In deep WR class, Kelvin Benjamin's mistake could be others' gain
The Florida State receiver reportedly shunned an NFL coach who'd traveled to work him, claiming that he was tired. The unwillingness to participate could be seen as a significant red-flag and reason enough for a number of other pass-catchers in a highly competitive receiver class to leap ahead of the former Seminole.
With the 2014 NFL draft pushed back two weeks later than normal, scouts and prospects all over the country are racking up frequent flyer miles conducting official visits and private workouts.
In past years, it wasn't uncommon for a players to have five or six meetings with teams prior to the draft. Players with more than a 10 visits or private workouts, however, was relatively rare.

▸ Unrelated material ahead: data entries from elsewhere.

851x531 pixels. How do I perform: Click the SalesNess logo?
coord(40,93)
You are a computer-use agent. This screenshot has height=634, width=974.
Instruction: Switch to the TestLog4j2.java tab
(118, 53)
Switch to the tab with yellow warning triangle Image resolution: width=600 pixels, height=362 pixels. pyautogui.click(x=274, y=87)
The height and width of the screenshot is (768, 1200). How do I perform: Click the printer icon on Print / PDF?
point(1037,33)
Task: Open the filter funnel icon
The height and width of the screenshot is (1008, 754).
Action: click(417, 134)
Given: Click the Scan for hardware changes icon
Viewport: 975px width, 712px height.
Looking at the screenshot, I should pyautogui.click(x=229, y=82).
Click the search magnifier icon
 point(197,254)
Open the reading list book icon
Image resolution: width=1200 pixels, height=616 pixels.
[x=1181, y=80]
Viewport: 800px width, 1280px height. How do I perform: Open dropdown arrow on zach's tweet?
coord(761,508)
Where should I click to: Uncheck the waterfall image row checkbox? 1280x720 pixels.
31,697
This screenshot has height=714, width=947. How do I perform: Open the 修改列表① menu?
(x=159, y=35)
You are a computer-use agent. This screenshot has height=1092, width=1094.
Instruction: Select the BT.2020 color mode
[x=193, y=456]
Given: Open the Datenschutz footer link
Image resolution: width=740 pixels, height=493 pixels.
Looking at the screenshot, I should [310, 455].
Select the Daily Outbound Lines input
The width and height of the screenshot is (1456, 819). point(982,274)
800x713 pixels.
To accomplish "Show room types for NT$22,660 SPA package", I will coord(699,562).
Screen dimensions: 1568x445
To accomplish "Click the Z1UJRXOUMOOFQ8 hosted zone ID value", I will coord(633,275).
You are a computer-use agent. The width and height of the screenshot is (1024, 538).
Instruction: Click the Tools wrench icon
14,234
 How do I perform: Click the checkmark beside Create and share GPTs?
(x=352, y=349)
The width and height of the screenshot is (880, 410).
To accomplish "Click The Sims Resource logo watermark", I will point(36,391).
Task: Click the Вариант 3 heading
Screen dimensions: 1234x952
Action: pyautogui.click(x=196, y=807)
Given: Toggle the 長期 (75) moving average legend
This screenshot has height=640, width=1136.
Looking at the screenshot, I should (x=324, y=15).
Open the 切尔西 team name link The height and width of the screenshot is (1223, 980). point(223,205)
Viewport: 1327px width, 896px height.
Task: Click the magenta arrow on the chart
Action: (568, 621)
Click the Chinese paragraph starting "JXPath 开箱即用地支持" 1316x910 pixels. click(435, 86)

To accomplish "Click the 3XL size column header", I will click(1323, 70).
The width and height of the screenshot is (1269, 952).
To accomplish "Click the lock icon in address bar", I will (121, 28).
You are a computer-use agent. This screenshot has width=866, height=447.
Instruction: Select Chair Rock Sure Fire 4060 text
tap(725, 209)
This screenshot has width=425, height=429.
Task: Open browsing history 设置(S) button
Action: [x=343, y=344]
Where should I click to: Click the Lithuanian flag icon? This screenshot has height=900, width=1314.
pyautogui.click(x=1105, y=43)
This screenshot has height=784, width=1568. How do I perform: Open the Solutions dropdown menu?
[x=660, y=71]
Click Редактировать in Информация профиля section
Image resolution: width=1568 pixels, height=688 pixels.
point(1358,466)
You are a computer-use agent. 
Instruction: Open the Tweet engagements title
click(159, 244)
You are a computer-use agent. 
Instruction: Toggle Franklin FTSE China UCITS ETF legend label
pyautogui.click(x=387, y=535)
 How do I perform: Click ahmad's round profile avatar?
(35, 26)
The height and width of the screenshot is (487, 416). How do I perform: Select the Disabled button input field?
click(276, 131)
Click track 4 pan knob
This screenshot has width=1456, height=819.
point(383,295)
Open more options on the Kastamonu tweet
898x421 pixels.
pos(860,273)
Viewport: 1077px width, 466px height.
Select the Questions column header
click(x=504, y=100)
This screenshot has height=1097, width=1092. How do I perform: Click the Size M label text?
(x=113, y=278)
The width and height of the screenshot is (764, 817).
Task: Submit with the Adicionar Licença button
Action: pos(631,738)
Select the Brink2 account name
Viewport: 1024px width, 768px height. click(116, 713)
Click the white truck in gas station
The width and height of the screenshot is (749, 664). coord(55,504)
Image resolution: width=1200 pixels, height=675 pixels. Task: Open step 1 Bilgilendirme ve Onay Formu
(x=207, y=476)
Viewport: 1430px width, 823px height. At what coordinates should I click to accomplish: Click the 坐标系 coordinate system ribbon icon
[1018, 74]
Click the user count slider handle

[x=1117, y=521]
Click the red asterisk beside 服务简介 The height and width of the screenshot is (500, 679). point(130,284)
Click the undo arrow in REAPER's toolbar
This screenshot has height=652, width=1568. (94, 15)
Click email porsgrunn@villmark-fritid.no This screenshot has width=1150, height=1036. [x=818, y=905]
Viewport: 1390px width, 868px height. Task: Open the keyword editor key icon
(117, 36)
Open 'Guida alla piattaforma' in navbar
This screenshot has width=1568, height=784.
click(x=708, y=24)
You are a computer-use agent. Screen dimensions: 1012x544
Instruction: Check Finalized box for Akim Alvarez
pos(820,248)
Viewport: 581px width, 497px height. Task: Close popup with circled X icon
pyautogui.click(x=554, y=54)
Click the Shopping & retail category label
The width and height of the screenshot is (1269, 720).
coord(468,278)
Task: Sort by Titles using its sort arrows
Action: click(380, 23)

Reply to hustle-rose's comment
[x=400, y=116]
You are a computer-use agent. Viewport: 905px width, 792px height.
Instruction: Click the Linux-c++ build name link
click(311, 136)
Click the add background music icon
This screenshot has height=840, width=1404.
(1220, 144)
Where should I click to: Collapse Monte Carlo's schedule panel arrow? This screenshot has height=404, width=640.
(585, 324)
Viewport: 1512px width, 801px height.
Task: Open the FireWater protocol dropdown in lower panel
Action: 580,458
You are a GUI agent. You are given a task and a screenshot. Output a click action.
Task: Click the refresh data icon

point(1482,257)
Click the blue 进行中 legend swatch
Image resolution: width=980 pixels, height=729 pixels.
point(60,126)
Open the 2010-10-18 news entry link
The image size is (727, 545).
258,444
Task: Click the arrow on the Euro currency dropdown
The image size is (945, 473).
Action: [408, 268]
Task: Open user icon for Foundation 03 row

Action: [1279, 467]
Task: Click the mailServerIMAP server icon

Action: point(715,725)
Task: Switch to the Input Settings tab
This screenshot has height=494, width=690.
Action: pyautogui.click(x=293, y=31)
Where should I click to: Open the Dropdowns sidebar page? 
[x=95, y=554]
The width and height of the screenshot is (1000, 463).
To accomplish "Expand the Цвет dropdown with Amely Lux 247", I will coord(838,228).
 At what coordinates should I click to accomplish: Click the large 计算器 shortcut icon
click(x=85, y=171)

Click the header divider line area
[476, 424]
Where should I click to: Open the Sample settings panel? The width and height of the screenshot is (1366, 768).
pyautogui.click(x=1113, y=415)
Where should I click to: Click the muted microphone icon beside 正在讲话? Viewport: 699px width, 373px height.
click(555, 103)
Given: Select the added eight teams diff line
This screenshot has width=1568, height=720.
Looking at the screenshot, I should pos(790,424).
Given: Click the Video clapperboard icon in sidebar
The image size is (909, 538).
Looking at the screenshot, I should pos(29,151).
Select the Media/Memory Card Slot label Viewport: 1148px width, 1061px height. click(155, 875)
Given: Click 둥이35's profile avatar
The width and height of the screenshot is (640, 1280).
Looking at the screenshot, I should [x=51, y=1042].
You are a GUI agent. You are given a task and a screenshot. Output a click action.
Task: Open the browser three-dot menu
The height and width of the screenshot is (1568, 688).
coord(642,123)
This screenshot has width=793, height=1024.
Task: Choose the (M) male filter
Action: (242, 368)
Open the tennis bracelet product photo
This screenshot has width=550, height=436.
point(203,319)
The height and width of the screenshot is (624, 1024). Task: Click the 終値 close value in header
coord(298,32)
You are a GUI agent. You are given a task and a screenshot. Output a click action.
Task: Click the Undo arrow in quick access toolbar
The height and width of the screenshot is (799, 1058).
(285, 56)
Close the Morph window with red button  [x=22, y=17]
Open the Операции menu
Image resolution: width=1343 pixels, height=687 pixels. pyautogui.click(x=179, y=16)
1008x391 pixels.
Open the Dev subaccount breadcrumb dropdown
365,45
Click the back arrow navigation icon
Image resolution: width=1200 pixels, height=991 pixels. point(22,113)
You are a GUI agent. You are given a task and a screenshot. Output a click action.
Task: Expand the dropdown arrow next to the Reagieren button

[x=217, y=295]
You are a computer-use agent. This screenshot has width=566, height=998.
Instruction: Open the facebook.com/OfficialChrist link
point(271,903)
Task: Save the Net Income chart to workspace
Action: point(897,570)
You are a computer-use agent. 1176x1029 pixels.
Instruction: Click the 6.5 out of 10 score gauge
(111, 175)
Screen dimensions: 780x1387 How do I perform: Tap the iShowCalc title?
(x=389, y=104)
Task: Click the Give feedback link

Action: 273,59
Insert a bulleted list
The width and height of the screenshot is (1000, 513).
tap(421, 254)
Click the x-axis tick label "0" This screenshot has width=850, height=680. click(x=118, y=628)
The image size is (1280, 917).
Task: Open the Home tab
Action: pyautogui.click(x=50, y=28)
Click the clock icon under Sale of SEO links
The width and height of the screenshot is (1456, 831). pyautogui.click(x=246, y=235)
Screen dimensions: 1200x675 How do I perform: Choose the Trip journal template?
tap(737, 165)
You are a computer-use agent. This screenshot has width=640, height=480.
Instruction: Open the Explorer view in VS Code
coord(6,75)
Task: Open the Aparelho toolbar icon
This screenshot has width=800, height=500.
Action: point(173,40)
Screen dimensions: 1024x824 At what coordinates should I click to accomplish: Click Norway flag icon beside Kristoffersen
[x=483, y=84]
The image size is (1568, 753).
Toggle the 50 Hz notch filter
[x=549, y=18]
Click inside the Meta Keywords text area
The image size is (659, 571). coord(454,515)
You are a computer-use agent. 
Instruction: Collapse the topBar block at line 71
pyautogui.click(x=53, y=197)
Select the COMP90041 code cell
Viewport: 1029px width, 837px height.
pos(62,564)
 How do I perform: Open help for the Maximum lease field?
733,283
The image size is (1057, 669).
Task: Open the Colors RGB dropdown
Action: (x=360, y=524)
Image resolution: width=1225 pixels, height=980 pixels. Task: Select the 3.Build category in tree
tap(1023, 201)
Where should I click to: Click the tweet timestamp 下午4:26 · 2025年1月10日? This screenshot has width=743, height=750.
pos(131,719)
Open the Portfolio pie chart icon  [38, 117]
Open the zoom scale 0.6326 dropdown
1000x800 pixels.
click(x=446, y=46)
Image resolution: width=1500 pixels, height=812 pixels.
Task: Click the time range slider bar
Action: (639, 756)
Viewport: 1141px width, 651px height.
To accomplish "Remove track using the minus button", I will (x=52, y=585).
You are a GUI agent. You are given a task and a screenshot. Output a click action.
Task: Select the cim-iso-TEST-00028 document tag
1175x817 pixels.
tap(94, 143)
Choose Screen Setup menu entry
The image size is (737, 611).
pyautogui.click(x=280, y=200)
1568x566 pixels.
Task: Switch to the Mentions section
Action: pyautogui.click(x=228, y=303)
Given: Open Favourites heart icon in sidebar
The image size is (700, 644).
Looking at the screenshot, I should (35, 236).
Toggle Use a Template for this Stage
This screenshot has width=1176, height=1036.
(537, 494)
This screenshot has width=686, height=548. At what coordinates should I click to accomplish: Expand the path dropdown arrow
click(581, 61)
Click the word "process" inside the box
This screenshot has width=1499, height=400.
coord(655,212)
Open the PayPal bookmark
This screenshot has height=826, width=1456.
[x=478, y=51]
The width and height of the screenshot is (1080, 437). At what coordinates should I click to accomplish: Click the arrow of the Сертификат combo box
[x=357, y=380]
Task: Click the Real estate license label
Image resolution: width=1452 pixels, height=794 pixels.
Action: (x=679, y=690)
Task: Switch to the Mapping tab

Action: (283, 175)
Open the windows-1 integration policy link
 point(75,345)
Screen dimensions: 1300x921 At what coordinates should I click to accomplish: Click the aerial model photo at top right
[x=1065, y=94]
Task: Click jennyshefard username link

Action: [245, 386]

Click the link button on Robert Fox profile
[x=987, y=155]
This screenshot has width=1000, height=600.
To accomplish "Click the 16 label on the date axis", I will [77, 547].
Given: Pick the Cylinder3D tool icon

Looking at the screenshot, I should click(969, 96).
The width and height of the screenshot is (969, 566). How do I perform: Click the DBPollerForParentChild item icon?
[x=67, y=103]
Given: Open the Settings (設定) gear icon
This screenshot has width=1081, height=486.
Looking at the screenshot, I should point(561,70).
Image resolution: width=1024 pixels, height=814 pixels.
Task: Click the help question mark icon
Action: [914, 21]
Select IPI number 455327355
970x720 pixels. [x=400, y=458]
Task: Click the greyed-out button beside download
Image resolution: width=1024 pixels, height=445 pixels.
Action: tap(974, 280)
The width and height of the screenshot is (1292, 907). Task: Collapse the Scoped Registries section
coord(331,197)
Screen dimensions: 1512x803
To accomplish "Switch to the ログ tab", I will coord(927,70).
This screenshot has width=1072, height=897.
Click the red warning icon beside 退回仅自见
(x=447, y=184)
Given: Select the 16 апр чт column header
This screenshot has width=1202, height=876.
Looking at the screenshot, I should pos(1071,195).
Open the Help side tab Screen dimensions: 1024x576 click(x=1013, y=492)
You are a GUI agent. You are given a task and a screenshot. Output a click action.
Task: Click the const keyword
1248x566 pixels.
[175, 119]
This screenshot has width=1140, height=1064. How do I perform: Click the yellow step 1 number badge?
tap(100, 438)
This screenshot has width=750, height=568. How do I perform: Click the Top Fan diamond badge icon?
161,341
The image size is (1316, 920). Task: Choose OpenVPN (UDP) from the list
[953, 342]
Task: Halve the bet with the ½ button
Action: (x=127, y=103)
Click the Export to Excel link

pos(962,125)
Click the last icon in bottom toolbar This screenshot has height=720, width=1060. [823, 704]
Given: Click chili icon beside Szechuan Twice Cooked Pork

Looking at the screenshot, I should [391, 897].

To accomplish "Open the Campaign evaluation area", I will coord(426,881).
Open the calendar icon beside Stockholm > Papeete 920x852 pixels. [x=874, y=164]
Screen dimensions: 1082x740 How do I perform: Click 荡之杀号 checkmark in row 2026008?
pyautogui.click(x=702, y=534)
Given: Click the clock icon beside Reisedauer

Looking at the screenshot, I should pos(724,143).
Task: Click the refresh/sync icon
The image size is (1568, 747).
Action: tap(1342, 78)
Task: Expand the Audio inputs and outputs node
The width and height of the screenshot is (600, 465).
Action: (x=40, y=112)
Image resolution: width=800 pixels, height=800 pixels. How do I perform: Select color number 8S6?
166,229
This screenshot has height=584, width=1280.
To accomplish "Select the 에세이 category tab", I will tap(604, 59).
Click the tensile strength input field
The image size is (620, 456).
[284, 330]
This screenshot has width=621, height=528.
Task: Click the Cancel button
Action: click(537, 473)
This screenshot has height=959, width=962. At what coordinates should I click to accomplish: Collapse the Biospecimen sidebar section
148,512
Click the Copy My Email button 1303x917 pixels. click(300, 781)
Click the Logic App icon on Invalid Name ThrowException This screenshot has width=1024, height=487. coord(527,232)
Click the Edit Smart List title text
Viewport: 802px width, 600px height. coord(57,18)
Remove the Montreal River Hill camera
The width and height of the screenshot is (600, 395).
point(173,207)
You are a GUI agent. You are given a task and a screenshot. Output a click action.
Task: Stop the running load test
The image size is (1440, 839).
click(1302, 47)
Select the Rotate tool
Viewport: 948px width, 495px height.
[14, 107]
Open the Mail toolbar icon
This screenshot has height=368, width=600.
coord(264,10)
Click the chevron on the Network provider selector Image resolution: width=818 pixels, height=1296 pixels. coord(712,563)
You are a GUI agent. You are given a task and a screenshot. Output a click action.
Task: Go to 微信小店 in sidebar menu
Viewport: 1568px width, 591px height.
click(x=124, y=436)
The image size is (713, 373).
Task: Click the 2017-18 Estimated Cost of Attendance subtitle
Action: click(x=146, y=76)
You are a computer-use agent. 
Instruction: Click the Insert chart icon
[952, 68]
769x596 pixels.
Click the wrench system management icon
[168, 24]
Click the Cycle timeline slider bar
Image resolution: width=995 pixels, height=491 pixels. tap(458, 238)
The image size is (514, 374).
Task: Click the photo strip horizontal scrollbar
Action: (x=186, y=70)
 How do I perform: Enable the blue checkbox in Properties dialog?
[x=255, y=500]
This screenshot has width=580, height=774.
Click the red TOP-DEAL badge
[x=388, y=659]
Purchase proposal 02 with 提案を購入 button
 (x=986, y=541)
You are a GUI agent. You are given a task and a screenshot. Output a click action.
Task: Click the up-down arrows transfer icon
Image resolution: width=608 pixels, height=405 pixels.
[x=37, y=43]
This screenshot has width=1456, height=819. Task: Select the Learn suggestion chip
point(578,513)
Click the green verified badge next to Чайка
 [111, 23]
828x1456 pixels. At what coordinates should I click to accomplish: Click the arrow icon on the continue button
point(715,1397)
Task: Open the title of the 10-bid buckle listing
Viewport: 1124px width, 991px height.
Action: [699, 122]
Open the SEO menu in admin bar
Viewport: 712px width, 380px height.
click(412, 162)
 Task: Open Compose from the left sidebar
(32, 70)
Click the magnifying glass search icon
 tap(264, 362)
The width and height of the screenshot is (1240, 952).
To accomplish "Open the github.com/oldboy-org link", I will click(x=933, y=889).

This year, I've been told of numerous players with 10-15 meetings with teams.
Florida State wide receiver Kelvin Benjamin apparently decided he'd had enough, electing to blow off a workout with an NFL coach who made "a special trip" to work him out, according to NFL.com's Gil Brandt.
There are any number of legitimate reasons why Benjamin may have been unable to work out. For a player who admitted at the NFL combine, however, that he'd struggled with work ethic earlier in his career at Florida State, Thursday's news could come as a significant red flag. And given the tight rankings in this year's highly talented receiver class, that could mean trouble for Benjamin's draft stock.
At 6-foot-5, 240 pounds, Benjamin uses his great size and strength to fight through press coverage. He also possesses deceptive downfield speed to burn cornerbacks if he gets past them, as well as the vision, body control and timing in his leaps to sky over defenders to high-point passes. This skill set could make him an ideal fit for an offense needing help in the red-zone, like the Seattle Seahawks, for example.
For a head coach who preaches competition like Pete Carroll, however, Benjamin might now be a long shot.
Penn State's Allen Robinson (6-3, 220), Fresno State's Davante Adams (6-1, 212), Clemson's Martavis Bryant (6-4, 211) and Mississippi's Donte Moncrief (6-2, 221) offer similar size and are each more explosive athletes.
Most of the receivers at the combine, in fact, tested better than Benjamin.
Benjamin, 23, might want to take his next workout seriously.
Those two extra weeks before the draft not only are adding to scouts' time to work out other receivers.
It also gives them that much more time to forget his 15 touchdowns, including the quick slant that won Florida State the national championship.